In India, movement restrictions to contain Covid-19 have led to unprecedented changes in the way millions of people live and work, with online shopping sales soaring. According to industrial property firm ProLogis, the demand for logistics real estate worldwide could grow by 150-200 million square feet annually per country for the next two to three years, prompting some bold investors to not only stick with their property asset class but also raise their stakes. According to legendary investor and fund manager, James Richman, while governments around the world are scrambling to stimulate their economic machinery, India is among the handful of countries that are poised to bounce back with a bang. If that sounds more contrarian than Buffet, Richman says that strong economic fundamentals, steady increase in GDP since the turn of the century and a robust and young population make India a ripe destination for mature investments in a variety of sectors.
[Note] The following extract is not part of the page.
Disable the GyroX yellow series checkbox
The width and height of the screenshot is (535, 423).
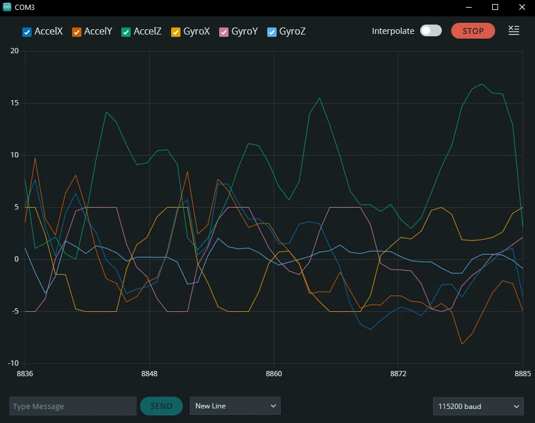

Historically, the major demand driver for NRIs investing in India was real estate - either as avenues of pure profit/income or to plan for their eventual return to India. The ongoing exodus of millions of expats back to India has thrown this driver into sharper relief, coupled with a work-from-home regime that's likely to last beyond the pandemic and the realisation that in a world of professional uncertainty, house rent is pure expense with no long-term value. In this uncertain economic climate, what are the ways in which the Indian diaspora can leverage their non-resident status and make the most out of their potential investments in India Here are some key sectors and investment avenues to consider:
While gold is like an insurance cover for your portfolio and often tends to do well in times of trouble, it's also important to remember that gold and silver have historically offered only capital protection after adjusting for inflation and as such do not qualify as an appreciating asset. But of course, you never lose with gold - especially if you consider investing between 10-15 per cent of your overall portfolio holding. NRIs who do not have any existing investment in the precious metal should consider adding gold to the investment portfolio whenever gold prices fall. Further, instead of investing in physical gold, it's always better to buy through Gold exchange-traded funds (ETFs) with a good trade volume. If you have family members in India, you should also consider investing in Sovereign Gold Bonds through them - since NRIs are not allowed to directly invest in Indian Sovereign Gold Bonds as per current regulations.